The JVM concurrent (or parallel, I’m using these terms interchangeably although I’m aware they have subtly different meanings) worlds has been exploding with activity and innovations lately. It all started with the now veteran but extremely well designed java.util.concurrent package and more recently, we have seen Scala enter the fray with its Actor Model, Groovy with GPars and Doug Lea’s Fork Join Framework (PDF). Let me know if I forgot any.

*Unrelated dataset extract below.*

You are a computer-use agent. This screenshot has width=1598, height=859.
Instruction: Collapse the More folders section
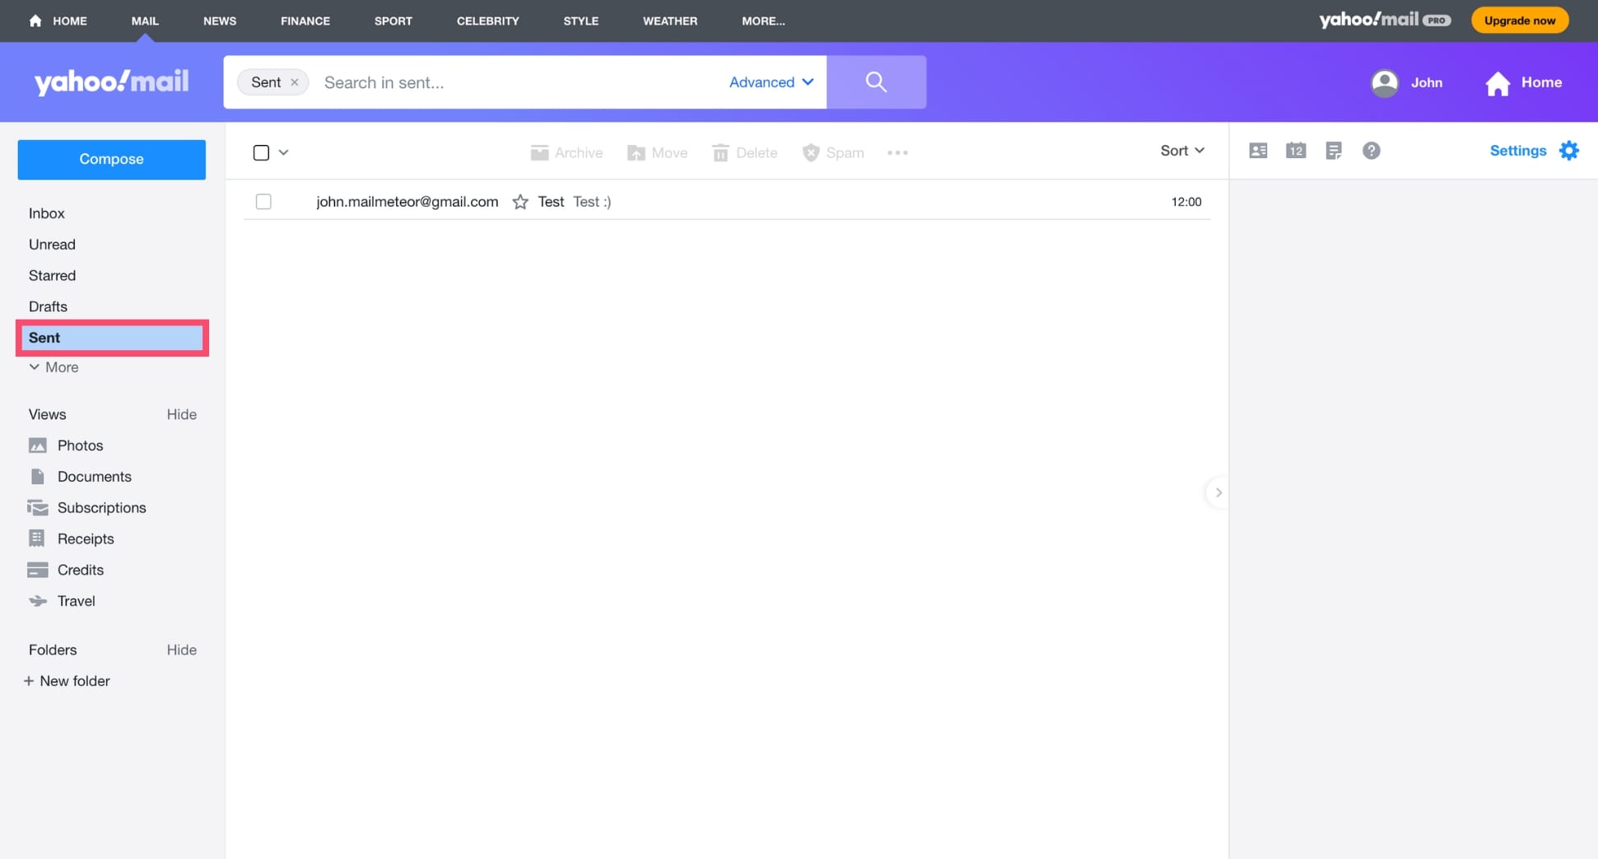(x=53, y=367)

I find all these frameworks intellectually interesting but I’m still not quite convinced that either of the incumbents is superior to java.util.concurrent (although if I had to pick one, it would probably be GPars). Interestingly, all these frameworks intend to simplify concurrent programming but a lot of these claims are going pretty much unchallenged, or supported by trivial exercises that are biased toward the framework’s own documentation.

I’m keeping my mind open but so far, I haven’t seen any blinding proof of either of these superiority claims. What I would really like to see is a non-trivial (i.e. requiring a few hundreds of lines of code to solve) concurrent problem written with java.util.concurrent and other parallel frameworks and a tentatively objective analysis of the pros and cons of each approach, on several axes: maintainability, testability, readability (more subjective), debuggability, performance, reliability, etc…

My gut feeling is telling me that while the Actor/Immutable/lock free model appears simpler, it also introduces a radical shift in the way you implement your solution that might be detrimental to its maintenance on the long run. At the end, you might end up with a simple locking model (since there are no locks) but at the expense of a more spaghetti-ish structure, since all these actors are now sending asynchronous messages to each other and retracing and debugging such a flow can be challenging.

Another gut feeling that I haven’t been able to shake off is the fact that the actor model introduces a single locking choke point (the inbox queue) while Java’s traditional locking approach allows you to position your lock wherever you want, and over an arbitrarily large (or small) portion of code. Determining such a locking can be challenging, but once you’ve solved that particular problem, it’s hard for me to imagine that there are more optimal ways of solving this problem.

I’m pretty optimistic about GPars because it’s built on top of java.util.concurrent while offering Groovy’s more compact syntax, which has the benefit of being simpler while very accessible for Java programmers.

The first step would be to come up with a non trivial problem that is a good match for a parallel implementation… Any suggestions?